Document —
In the mid-nineteenth century, an unknown number of Anglian cremation urns were found during building work on the north-east side of Dalton Terrace (see map link above) (Tweddle 1999, p 169-170). Six survive, and fragments of a further eight were found in the fill of a nineteenth-century culvert excavated in the 1950s in the same area. A pair of iron shears, a fragment of bone comb and a coin of the Empress Julia Domna (wife of the Roman Emperor Septimius Severus, who died at York in 211) survive from one of the urns. Another bone comb fragment was found with the other urn fragments in the 1950s excavation. The urns are approximately dated to the late fifth to sixth century (Tweddle 1999, p 170), and indicate an Anglian (‘Anglo-Saxon’) cremation cemetery either in the same area as or adjoining the earlier Roman cemetery (Tweddle 1999, p 167, 170).
Heworth
Another Anglian cremation cemetery of broadly similar date was identified during railway construction work in the late nineteenth century on the west side of Dodsworth Avenue, north-east of the Roman military fortress site at York.
Map link here
The arrow shows the location of Dodsworth Avenue. The scale is currently set to show the location of the cemetery in relation to the rest of the city. Zoom in for a detailed view showing the street names.

Data rows —
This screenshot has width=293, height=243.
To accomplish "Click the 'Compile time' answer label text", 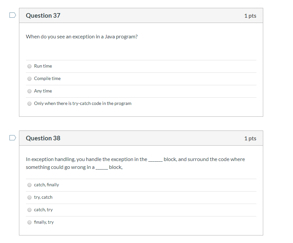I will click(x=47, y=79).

--

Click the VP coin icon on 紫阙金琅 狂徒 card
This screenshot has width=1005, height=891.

---

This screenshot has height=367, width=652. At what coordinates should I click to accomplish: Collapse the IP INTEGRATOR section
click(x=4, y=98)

Exercise task —
Write out the passage on Anglian cremation cemeteries word for word, from "Map link here" to "the street names.".

Solution for this task —
Map link here
The arrow shows the location of Dodsworth Avenue. The scale is currently set to show the location of the cemetery in relation to the rest of the city. Zoom in for a detailed view showing the street names.